▶ [PROBLEM DESCRIPTION]:
An exact copy of all the lines below is required, with every image left out.

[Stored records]
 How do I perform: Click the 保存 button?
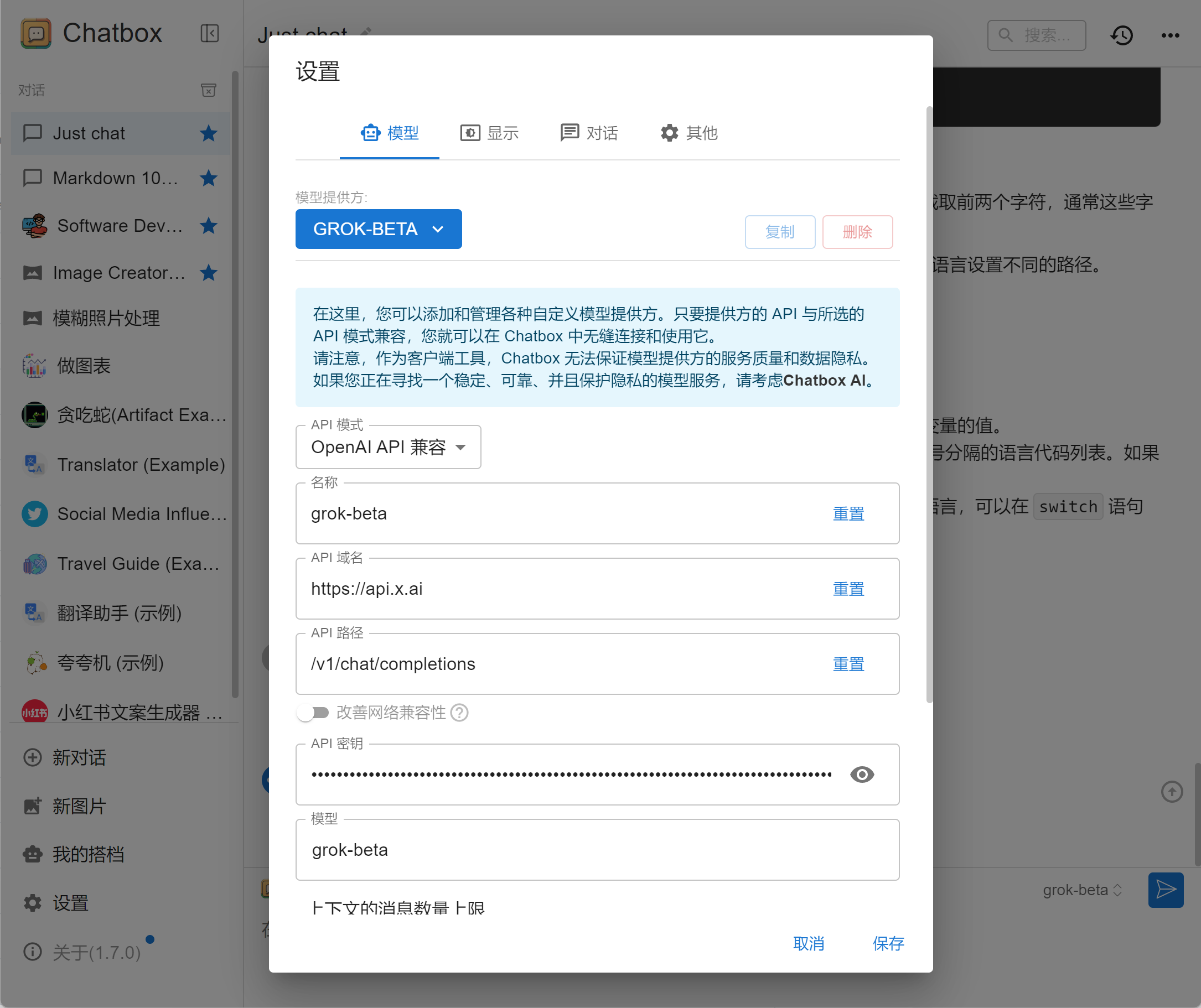tap(888, 943)
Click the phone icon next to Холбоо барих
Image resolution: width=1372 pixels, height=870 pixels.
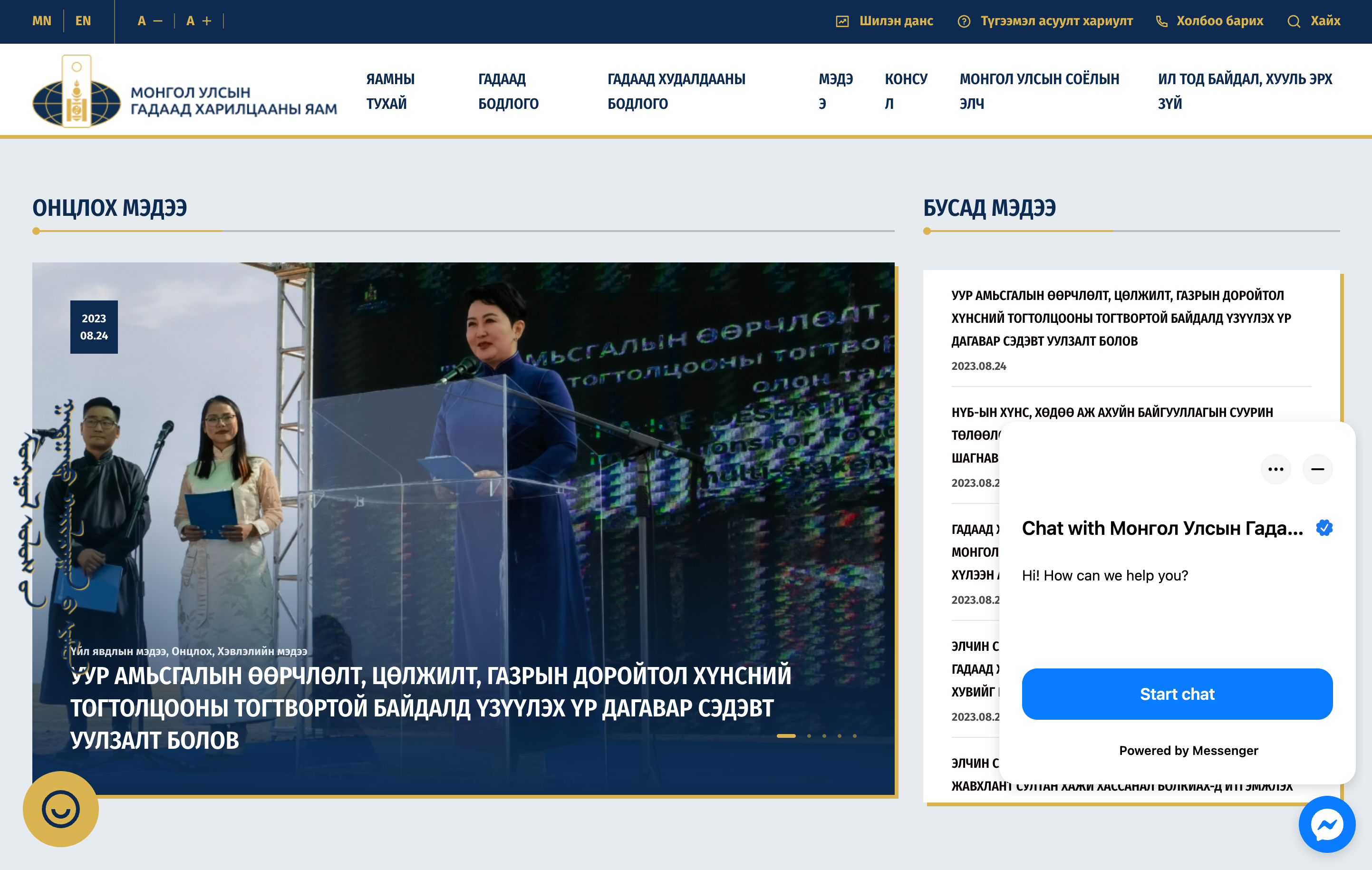pos(1161,21)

▶ [EXERCISE ANSWER]:
 How do I perform: Click the 保存 button?
tap(888, 943)
Click the phone icon next to Холбоо барих
Image resolution: width=1372 pixels, height=870 pixels.
pos(1161,21)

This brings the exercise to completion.